9.   Change in Control.


(a)  In the event:


(i)  a Change in Control (as defined below) occurs during the term of this Agreement and prior to the earlier to occur of the first anniversary of the Change in Control or the expiration of the then-current term of this Agreement, (A) the Executive is terminated by the Company pursuant to Section 7(c), but not for Cause, or (B) the Executive terminates, or gives notice of termination, for Good Reason (as defined below); or (ii) prior to the effectiveness of a firm commitment underwritten public offering pursuant to a registration statement under the Securities Act of 1933, as amended, covering the offer and sale of the Company's common stock for the account of the Company in which the aggregate price to the public for shares sold by the Company equals or exceeds $10,000,000, Executive's service as a director of the Company terminates for any reason other than for Cause or Executive's death, disability or resignation; then, in lieu of any payment and benefits payable pursuant to Section 8 above, Executive shall be entitled to payment and benefits as set forth in Section 9(b) below.

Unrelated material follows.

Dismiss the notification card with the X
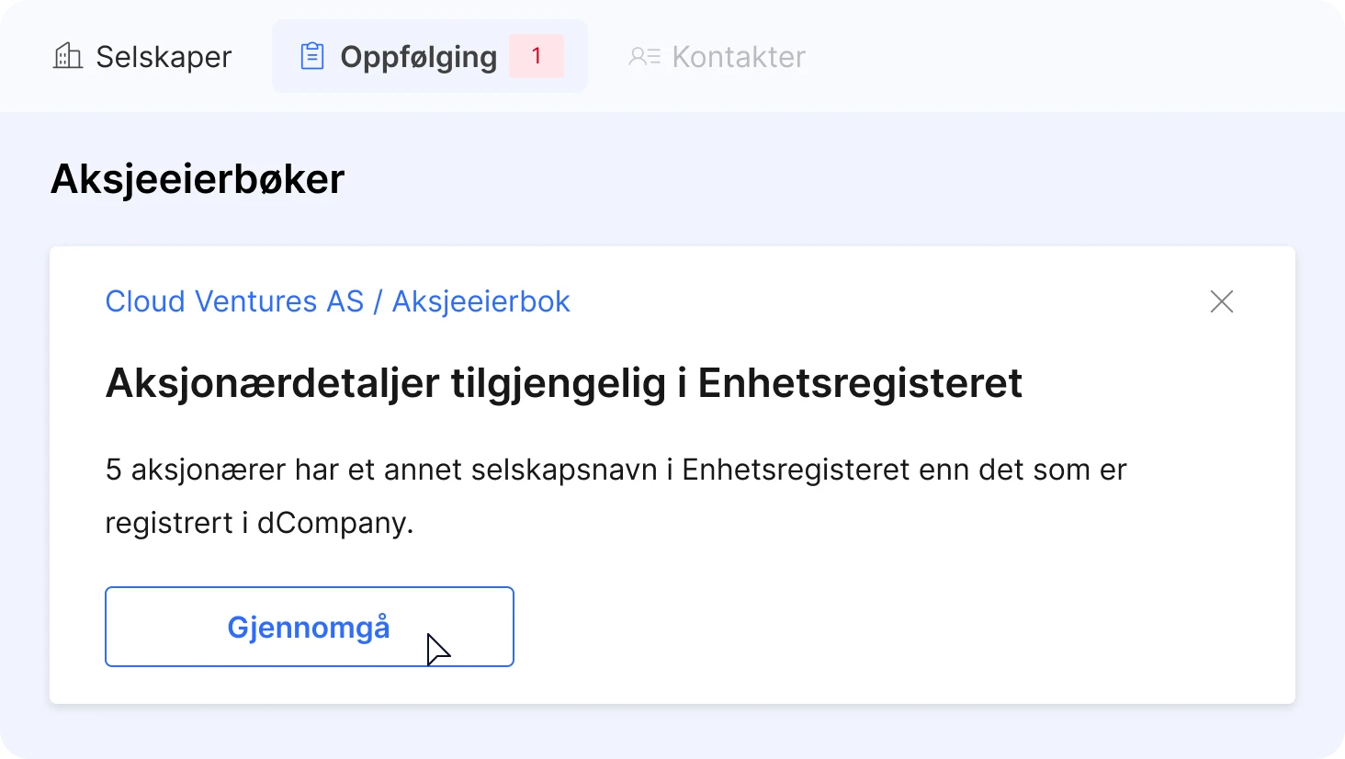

(b)  If payment is required under Section 9(a) above, the Company shall:


(i)  pay to the Executive as severance pay, in one lump sum, no later than the tenth day following termination, the Base Salary then in effect; and


(c)  As used herein, a "Change in Control" means the happening of any of the following:


(i)  any person or entity, including a "group" as defined in Section 13(d)(3) of the Securities Exchange Act of 1934, as amended, other than the Company or a wholly- owned subsidiary thereof, any employee benefit plan of the Company or any of its subsidiaries, becomes the beneficial owner of the Company's securities having 50% or more of the combined voting power of the then outstanding securities of the Company that may be cast for the election of directors of the Company (other than as a result of an issuance of securities initiated by the Company in the ordinary course of business); or


(ii) as the result of, or in connection with, any cash tender or exchange offer, merger or other business combination, sales of assets or contested election, or any combination of the foregoing transactions, less than a majority of the combined voting power of the then outstanding securities of the Company or any successor corporation or entity entitled to vote generally in the election of the directors of the Company or such other corporation or entity after such transaction are held in the aggregate by the holders of the Company's securities entitled to vote generally in the election of directors of the Company immediately prior to such transaction; or


(iii) during any period of two consecutive years, individuals who at the beginning of any such period constitute the Board of Directors of the Company cease for any reason to constitute at least a majority thereof, unless the election, or the nomination for election by the Company's stockholders, of each director of the Company first elected during such period was approved by a vote of at least two-thirds of the directors of the Company then still in office who were directors of the Company at the beginning of any such period.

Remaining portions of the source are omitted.